And if you have the rash you need to watch out for iodine as well....it's a trigger for it.

ergowoman 02-11-2013 06:37 AM

I have been gluten free and low carb for 3 years. Yes, it is hard, and you will fall off the wagon, but in time you will get used to it and it will become second nature. It is worth the effort--I feel better on a gluten free eating plan.

I no longer need anything that resembles bread. Any baking I do is done with almond flour. This site has tons of ideas on how to become gluten free. Also, if you need more inspiration, read "Wheat Belly ".

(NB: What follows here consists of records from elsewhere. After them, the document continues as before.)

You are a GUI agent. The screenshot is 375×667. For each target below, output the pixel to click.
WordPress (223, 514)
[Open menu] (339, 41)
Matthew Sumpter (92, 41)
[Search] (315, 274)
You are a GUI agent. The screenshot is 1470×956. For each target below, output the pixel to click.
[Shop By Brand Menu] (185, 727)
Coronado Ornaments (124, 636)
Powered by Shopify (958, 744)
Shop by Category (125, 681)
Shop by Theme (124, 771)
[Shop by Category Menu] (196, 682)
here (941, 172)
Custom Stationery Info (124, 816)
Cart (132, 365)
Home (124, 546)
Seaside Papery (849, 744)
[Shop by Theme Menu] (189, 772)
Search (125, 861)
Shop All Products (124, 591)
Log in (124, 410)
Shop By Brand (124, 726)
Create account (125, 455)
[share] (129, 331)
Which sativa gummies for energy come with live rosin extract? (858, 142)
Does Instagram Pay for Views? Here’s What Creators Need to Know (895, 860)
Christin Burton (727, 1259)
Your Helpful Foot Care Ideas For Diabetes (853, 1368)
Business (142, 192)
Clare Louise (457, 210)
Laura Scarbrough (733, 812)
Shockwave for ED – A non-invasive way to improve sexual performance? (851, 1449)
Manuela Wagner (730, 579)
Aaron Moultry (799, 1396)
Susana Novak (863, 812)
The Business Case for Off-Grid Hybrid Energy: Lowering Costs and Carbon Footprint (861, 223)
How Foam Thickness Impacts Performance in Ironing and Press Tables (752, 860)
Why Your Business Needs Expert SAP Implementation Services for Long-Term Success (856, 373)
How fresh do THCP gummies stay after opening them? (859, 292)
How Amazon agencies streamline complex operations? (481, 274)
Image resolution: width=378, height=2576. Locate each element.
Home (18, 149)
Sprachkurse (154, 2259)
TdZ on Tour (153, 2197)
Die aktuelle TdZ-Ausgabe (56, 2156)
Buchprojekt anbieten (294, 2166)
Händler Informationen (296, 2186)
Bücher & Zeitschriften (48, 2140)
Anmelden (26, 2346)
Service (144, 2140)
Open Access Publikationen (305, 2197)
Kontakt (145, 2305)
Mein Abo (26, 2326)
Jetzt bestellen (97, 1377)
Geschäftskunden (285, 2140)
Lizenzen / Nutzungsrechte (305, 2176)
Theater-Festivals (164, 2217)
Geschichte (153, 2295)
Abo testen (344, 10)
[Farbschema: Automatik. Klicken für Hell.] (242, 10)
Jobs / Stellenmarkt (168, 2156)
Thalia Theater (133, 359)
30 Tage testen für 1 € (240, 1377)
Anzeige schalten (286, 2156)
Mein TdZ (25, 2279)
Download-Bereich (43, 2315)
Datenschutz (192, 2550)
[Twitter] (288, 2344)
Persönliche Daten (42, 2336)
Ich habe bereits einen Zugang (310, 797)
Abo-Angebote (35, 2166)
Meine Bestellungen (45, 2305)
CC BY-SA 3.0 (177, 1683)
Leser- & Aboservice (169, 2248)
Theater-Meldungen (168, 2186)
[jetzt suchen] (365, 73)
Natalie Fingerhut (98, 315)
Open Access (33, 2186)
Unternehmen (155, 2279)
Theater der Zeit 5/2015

Macc0021 02-11-2013 06:39 AM

I have a wheat allergy so I am gluten free, and I eat low carb (everything that is gluten free is wheat free, but not everything that is wheat free is gluten free). It is a bit challenging, but it is something that I have to do so I just suck it up! I stick to whole, real foods - nothing processed, and I don't eat potatoes, rice, quinoa, etc. Every meal has to be homemade. Going out to eat can be troublesome if you can't pick the place, but there are a lot of restaurants with gluten free menus. Some even cater to gluten free. It definitely can be done, but it is a bit challenging! If I can do it, you can do it!!!!

drjlocarb 02-11-2013 06:57 AM

Come on over to the recipe help section. There are a TON of GF/LC recipes there.

Lowcarb Recipe Help & Suggestions - Low Carb Friends

Mimosa23 02-11-2013 07:02 AM

I don't need to eat gluten free, but I mainly do as I have a wheat allergy (no problem with gluten) and wheat free regular stuff is so high carb, I decided to cut it all out.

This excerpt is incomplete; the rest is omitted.